[Start of section]

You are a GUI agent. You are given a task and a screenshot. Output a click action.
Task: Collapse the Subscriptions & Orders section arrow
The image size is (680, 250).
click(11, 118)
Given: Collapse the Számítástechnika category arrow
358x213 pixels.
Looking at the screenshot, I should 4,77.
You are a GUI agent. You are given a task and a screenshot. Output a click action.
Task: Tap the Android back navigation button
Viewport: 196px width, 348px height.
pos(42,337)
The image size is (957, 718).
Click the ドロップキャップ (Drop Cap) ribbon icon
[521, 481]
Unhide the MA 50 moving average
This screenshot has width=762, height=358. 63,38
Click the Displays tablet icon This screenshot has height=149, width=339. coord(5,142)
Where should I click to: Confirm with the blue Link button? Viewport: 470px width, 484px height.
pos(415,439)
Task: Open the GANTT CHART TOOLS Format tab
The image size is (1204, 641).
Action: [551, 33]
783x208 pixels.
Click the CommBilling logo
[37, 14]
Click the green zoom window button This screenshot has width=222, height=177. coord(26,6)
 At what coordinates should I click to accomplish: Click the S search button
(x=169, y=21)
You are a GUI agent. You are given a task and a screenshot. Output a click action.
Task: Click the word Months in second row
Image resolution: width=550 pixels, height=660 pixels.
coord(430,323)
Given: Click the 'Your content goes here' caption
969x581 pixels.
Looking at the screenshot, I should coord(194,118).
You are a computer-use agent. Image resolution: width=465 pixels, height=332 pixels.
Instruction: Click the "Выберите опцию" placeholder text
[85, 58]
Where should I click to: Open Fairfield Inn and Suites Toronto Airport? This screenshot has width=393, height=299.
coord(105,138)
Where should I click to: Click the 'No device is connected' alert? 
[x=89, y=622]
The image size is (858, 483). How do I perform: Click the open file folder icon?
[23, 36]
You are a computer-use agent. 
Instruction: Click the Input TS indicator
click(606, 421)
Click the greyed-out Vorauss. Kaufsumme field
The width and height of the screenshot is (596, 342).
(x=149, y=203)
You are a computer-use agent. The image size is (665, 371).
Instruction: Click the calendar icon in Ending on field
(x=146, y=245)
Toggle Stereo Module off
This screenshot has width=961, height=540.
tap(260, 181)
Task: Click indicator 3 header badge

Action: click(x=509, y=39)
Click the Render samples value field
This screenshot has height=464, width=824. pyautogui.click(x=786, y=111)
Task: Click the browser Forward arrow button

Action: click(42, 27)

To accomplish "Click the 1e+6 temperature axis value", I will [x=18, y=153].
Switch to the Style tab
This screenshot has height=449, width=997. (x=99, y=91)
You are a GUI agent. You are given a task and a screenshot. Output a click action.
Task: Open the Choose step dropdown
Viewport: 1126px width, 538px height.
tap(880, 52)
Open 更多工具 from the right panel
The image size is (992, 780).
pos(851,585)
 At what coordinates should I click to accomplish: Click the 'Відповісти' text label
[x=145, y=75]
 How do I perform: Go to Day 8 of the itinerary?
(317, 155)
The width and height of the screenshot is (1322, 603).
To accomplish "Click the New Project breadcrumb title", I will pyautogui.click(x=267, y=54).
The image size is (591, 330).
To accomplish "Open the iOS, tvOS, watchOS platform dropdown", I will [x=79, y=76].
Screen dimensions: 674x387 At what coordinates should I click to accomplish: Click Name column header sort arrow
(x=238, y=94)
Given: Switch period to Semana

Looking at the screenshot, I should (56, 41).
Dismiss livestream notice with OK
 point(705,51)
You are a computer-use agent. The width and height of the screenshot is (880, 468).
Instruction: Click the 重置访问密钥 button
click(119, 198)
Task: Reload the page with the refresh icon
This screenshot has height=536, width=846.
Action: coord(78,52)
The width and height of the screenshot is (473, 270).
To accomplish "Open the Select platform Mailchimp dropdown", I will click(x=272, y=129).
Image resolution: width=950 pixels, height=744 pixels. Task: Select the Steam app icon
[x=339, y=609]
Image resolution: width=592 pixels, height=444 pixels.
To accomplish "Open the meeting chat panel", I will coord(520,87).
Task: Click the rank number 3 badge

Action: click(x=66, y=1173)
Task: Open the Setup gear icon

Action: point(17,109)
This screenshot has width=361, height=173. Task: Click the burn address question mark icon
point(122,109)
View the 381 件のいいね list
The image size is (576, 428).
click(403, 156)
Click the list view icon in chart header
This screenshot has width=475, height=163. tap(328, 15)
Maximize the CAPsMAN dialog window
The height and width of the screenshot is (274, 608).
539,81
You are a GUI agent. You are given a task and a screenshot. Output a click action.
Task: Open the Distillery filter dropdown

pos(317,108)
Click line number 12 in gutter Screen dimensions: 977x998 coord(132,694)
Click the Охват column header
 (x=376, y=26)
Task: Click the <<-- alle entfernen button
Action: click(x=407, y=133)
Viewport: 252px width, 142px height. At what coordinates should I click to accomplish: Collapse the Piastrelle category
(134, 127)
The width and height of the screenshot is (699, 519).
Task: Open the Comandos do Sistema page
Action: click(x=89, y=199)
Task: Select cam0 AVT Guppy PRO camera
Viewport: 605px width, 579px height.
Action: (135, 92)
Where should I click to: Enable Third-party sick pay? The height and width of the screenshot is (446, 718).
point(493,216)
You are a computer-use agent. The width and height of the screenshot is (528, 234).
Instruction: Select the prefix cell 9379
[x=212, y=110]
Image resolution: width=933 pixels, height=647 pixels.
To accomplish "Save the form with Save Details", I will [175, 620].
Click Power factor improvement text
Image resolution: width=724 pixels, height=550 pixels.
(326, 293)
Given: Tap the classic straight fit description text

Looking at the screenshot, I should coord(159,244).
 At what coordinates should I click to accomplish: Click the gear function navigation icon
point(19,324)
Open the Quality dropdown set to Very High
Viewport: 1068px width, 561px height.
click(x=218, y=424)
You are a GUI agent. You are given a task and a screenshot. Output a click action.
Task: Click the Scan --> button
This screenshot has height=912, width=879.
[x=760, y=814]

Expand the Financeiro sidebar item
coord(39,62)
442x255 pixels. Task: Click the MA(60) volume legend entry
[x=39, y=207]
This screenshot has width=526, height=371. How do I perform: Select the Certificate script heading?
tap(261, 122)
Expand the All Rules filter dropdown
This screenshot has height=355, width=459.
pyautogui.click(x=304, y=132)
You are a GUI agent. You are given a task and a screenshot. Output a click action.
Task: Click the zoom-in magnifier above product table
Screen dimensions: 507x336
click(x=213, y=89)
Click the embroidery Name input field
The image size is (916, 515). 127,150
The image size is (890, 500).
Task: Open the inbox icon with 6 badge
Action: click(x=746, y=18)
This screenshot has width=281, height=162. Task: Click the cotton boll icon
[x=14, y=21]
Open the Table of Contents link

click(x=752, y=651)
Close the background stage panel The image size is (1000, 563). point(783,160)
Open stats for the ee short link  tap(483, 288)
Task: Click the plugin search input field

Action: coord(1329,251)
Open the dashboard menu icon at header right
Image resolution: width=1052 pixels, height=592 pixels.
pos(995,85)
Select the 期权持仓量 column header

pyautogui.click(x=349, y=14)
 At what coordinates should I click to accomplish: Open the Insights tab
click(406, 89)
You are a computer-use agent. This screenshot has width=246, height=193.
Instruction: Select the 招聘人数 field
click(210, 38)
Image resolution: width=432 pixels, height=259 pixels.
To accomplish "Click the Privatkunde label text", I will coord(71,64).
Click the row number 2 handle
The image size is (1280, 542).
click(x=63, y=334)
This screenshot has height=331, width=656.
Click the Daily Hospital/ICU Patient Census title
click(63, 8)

[End of section]

*Work request:* From the lines above, copy those that contain the word "zoom".

*Solution to the exercise:*
Click the green zoom window button This screenshot has width=222, height=177. coord(26,6)
Task: Click the zoom-in magnifier above product table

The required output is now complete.